Fast Asynchronous Parallel Stochastic Gradient Decent
Shen-Yi Zhao, Wu-Jun Li

TL;DR
This paper introduces AsySVRG, a fast asynchronous parallel stochastic gradient descent method that improves convergence and efficiency over existing methods like Hogwild! for large-scale machine learning tasks.
Contribution
The paper proposes AsySVRG, an asynchronous parallel SGD algorithm that combines SVRG with an innovative asynchronous strategy, enhancing performance in large-scale settings.
Findings
AsySVRG outperforms Hogwild! in convergence rate.

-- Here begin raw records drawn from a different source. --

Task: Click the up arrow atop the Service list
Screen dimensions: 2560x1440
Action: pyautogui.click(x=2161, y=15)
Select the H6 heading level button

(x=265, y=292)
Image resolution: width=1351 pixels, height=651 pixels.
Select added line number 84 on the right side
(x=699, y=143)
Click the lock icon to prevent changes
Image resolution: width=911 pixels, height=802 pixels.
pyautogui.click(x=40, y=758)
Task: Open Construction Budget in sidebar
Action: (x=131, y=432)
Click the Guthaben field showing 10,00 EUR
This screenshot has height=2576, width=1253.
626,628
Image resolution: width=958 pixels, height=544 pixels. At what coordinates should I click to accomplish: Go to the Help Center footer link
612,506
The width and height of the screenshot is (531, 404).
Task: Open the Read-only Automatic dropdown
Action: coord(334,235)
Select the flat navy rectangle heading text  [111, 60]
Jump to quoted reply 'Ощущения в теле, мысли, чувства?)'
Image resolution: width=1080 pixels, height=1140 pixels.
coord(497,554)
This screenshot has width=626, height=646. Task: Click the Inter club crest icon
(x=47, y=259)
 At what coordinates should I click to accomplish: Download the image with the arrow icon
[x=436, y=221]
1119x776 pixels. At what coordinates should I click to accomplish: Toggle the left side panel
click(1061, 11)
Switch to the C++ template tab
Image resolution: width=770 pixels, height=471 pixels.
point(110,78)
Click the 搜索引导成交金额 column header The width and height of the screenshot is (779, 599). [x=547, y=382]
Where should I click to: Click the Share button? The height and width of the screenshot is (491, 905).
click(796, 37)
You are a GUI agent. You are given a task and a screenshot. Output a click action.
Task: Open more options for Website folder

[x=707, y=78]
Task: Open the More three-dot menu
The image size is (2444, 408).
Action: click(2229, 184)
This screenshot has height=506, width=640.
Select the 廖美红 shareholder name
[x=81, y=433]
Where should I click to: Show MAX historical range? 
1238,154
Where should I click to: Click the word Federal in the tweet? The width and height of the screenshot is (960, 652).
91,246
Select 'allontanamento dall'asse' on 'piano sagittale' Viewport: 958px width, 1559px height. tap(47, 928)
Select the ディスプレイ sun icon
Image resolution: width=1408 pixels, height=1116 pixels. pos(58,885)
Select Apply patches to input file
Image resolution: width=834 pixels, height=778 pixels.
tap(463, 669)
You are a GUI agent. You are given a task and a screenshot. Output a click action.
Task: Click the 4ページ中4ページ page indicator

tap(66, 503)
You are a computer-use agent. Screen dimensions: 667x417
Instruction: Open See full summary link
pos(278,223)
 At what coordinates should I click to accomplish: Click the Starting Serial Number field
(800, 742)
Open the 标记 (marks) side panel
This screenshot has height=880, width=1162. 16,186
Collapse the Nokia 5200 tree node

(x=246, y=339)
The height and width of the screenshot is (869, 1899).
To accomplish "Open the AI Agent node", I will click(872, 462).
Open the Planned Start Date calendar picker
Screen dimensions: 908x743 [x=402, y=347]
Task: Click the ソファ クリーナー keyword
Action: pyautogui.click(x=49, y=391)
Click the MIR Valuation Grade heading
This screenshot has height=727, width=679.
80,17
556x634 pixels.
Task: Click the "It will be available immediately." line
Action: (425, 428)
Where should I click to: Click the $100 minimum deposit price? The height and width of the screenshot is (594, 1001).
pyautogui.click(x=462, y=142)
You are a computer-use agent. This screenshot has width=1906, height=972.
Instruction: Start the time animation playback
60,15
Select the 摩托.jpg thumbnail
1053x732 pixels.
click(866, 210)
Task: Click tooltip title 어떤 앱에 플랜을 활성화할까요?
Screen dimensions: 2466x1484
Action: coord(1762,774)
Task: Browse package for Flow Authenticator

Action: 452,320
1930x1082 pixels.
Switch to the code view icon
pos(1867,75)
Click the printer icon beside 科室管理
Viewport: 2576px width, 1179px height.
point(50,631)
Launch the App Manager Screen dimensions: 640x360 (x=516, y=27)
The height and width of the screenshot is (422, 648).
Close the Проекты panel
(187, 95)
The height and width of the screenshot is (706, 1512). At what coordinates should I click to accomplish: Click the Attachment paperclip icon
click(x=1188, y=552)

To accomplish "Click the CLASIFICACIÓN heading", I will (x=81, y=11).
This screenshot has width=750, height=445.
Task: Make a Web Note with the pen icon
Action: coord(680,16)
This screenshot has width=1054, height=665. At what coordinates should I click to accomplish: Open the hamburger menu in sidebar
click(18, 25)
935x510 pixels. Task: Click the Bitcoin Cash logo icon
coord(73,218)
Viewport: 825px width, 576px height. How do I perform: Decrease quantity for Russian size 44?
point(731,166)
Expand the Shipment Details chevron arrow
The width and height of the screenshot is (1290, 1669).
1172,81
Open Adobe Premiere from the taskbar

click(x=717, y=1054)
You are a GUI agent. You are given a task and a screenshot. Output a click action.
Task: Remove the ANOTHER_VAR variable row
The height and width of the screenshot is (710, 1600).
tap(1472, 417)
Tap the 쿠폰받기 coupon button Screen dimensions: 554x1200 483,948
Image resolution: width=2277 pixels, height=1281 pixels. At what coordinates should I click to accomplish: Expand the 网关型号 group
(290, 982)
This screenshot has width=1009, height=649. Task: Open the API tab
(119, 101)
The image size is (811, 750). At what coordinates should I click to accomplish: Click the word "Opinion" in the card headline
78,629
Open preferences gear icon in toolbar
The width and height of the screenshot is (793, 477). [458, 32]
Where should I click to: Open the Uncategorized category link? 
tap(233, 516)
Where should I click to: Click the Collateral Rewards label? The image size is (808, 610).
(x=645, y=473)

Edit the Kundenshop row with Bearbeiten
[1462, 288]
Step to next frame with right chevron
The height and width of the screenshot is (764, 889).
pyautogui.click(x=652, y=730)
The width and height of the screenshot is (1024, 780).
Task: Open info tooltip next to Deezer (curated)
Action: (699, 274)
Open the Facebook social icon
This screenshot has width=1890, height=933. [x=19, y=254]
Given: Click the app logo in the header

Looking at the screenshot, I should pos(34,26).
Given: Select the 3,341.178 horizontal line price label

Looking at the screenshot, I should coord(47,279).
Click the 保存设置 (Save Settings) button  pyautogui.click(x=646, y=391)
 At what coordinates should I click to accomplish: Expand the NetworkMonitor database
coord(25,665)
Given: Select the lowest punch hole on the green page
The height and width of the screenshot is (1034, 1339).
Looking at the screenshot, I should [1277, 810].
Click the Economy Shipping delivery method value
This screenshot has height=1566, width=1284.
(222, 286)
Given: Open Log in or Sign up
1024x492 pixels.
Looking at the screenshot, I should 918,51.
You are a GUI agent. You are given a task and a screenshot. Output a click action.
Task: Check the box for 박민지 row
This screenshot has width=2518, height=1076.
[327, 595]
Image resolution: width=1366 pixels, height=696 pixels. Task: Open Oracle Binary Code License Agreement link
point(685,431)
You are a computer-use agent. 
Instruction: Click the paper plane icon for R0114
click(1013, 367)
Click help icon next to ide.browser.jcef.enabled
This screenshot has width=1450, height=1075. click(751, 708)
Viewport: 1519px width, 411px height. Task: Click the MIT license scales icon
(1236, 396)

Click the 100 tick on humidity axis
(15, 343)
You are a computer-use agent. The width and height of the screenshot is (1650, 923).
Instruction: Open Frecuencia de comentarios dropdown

AsySVRG reduces computation cost compared to existing methods.
Theoretical analysis confirms faster convergence of AsySVRG.
Abstract
Stochastic gradient descent~(SGD) and its variants have become more and more popular in machine learning due to their efficiency and effectiveness. To handle large-scale problems, researchers have recently proposed several parallel SGD methods for multicore systems. However, existing parallel SGD methods cannot achieve satisfactory performance in real applications. In this paper, we propose a fast asynchronous parallel SGD method, called AsySVRG, by designing an asynchronous strategy to parallelize the recently proposed SGD variant called stochastic variance reduced gradient~(SVRG). Both theoretical and empirical results show that AsySVRG can outperform existing state-of-the-art parallel SGD methods like Hogwild! in terms of convergence rate and computation cost.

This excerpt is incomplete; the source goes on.